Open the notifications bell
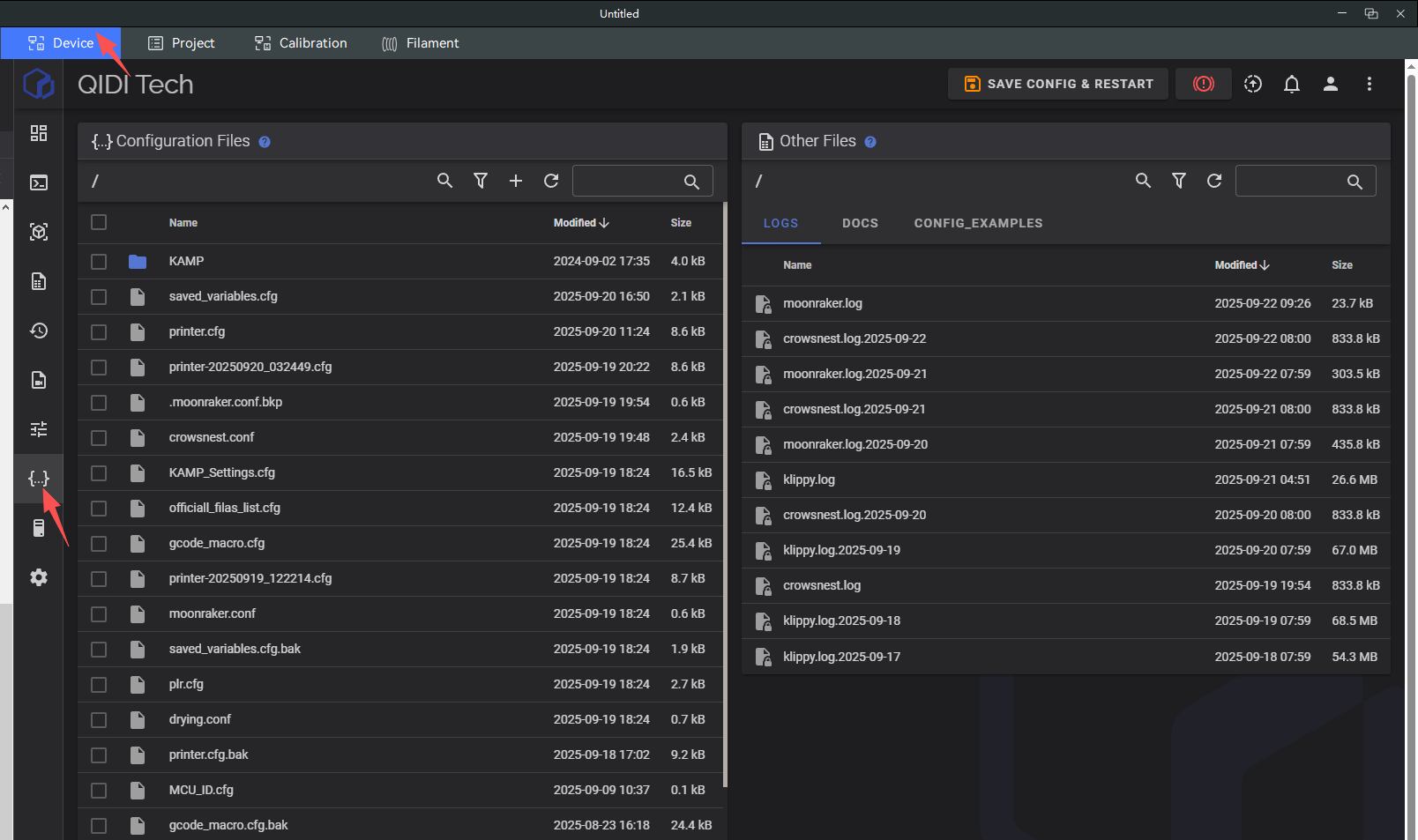The image size is (1418, 840). 1291,84
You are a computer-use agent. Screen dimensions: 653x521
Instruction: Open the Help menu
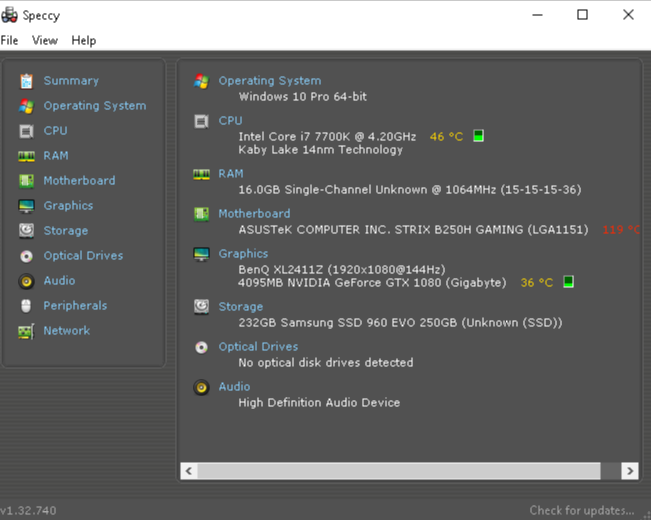click(x=84, y=40)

....

▸ **About this exercise**
Only the lines from the one containing "You are a computer-use" through the final line of the listing should be reproduced, exactly and with no pictures.

▸ **Answer section**
You are a computer-use agent. Screen dimensions: 653x521
Instruction: Open the Help menu
click(x=84, y=40)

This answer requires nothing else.